In chiusura, le persone (referenziate) che hanno svolto il sopralluogo, nella stesura del testo suggeriscono “la captazione dell’emissione diffusa derivante dall’esalazione di vapore e il convogliamento in seno allo scrubber – biofiltro”. Ancora, “l’aspirazione forzata dall’area di stoccaggio e il relativo convogliamento al sistema scrubber – biofiltro e di tenere la porta scorrevole antistante normalmente chiusa”.

Fin qui le conclusioni del documento scritto a sei mani.
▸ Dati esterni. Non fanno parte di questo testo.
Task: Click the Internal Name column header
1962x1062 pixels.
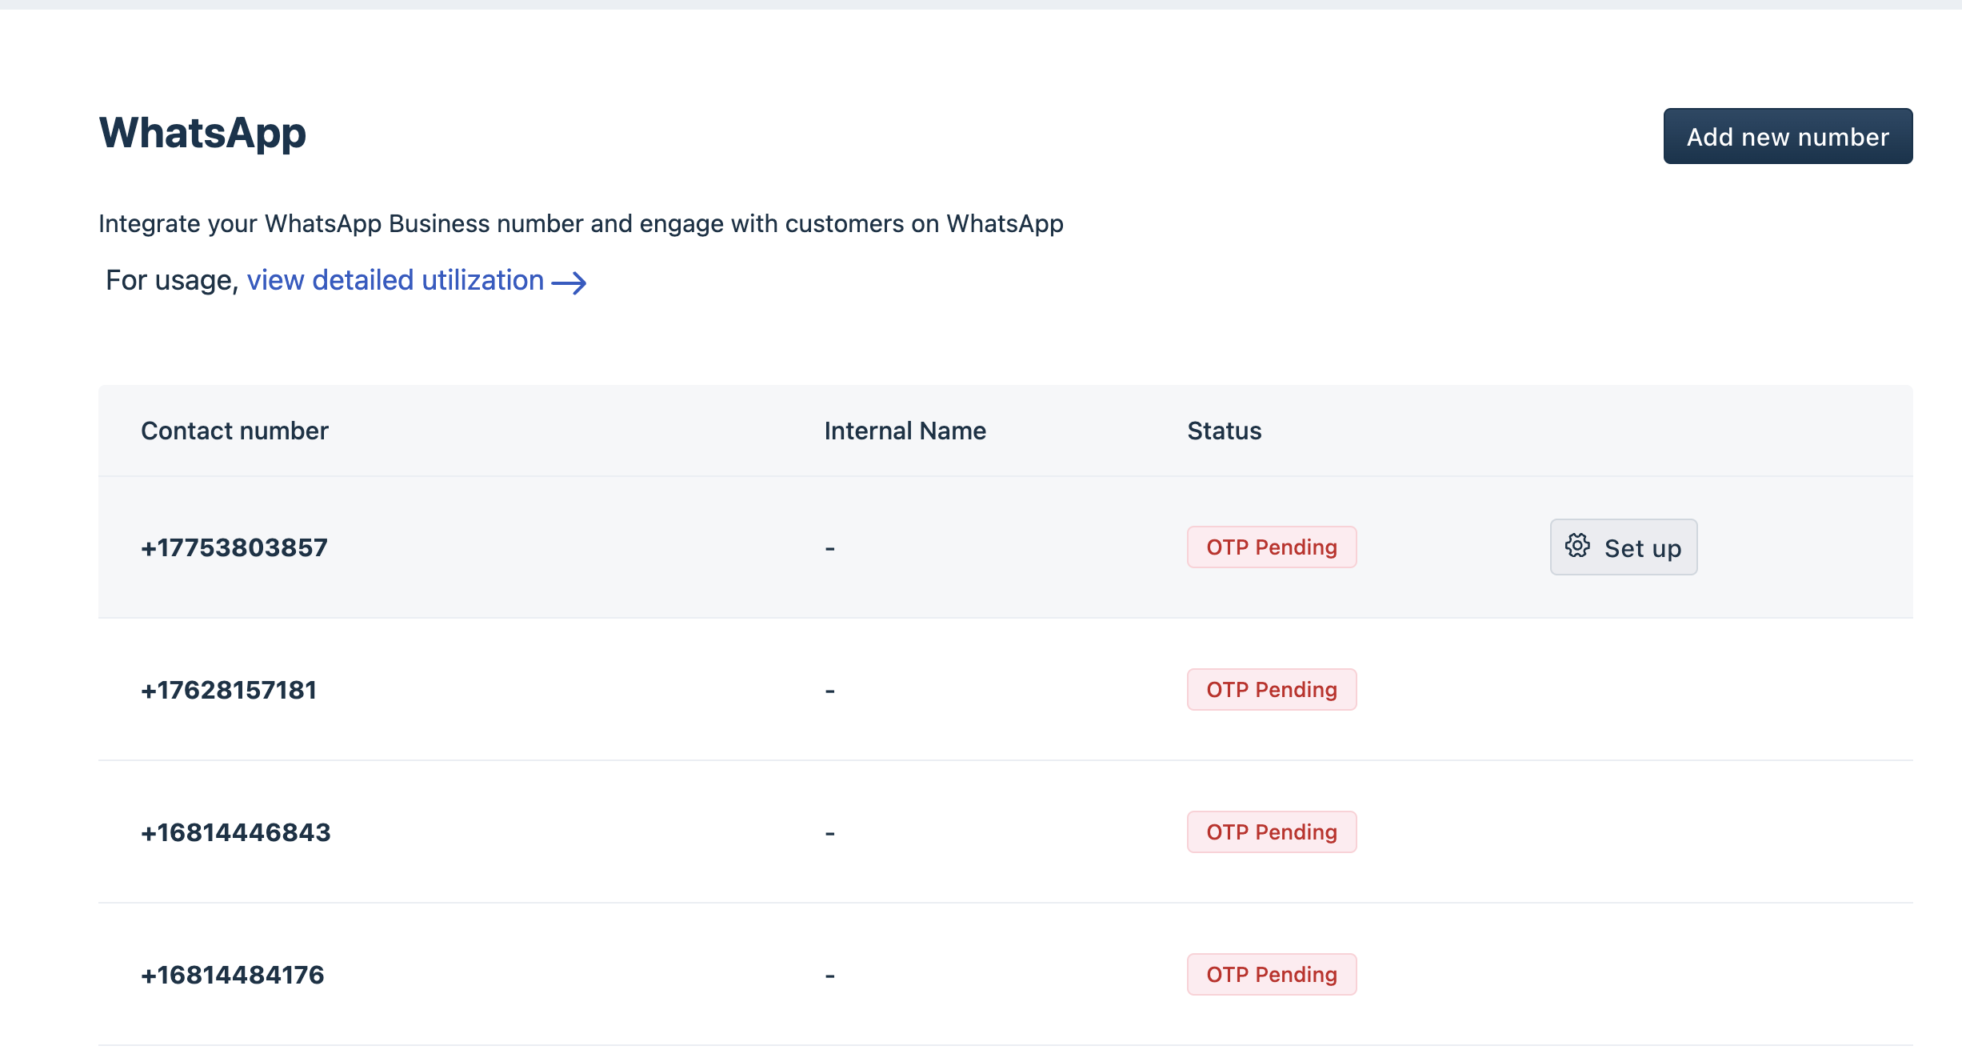Action: pos(905,431)
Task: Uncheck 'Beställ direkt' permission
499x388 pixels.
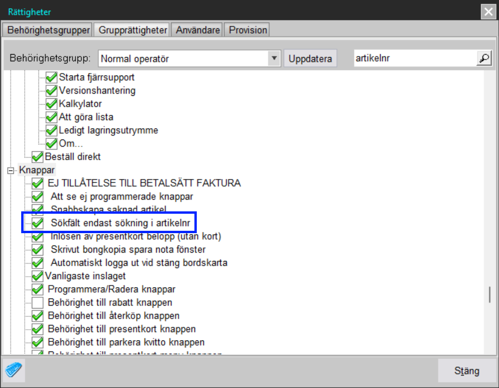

Non avendo riferimenti normativi precisi sulle odorazioni moleste (vocatio legis) è stato fatto riferimento alle Linee Guida della Regione Lombardia. E comunque gli analisti riferiscono della necessità di ulteriori e più costosi approfondimenti.

Una situazione ritenuta da alcuni residenti insostenibile, di forte disagio causa il persistere del cattivo odore da combustione, presumibilmente, di carne animale. Riferiscono così alcuni cittadini che da anni portano avanti una battaglia contro l’odore nauseabondo.

Sostanzialmente l’auspicio è quello di veder applicate le conclusioni addotte dal professor Colangelo. Nessuna avversione rispetto all’azienda in sé da parte delle abitazioni limitrofe, ma la richiesta di maggiore attenzione rispetto alle emissioni di gas e al filtro. A queste famiglie è preclusa da anni ormai la possibilità di cenare in giardino, lasciare le finestre aperte, invitare amici a cena. Perché l’odore pessimo che spesso domina l’area è causa di disagio e insofferenza anche per chi saltuariamente transita o sosta nei pressi dell’azienda.

Gli olezzi non sono tuttavia prevedibili per durata né direzione. Bisognerebbe insistere e permanere nelle immediate vicinanze per almeno tre giorni, riferiscono, per avere un’idea di quel che si vive quotidianamente da queste parti.

L’auspicio è che ci sia una presa in considerazione dell’incresciosa realtà di vita.

Lo stabilimento Realbeef nel 2017 ha fatturato 37 milioni di euro circa e ha registrato una perdita di utile crescente nel biennio 2016-2017 pari (nell’ultimo anno considerato) ad 1 milione di euro circa. Le cifre sono riportate sul portale gratuito e pubblico “Report aziende”.

La nota tecnica evidenzia anche che “l’attuale autorizzazione AIA dell’azienda esaminata non considera tutti i parametri da monitorare per la tutela dell’ambiente. A parere degli scriventi è necessario implementare l’autorizzazione anche con dei limiti sulla componente odorigena”.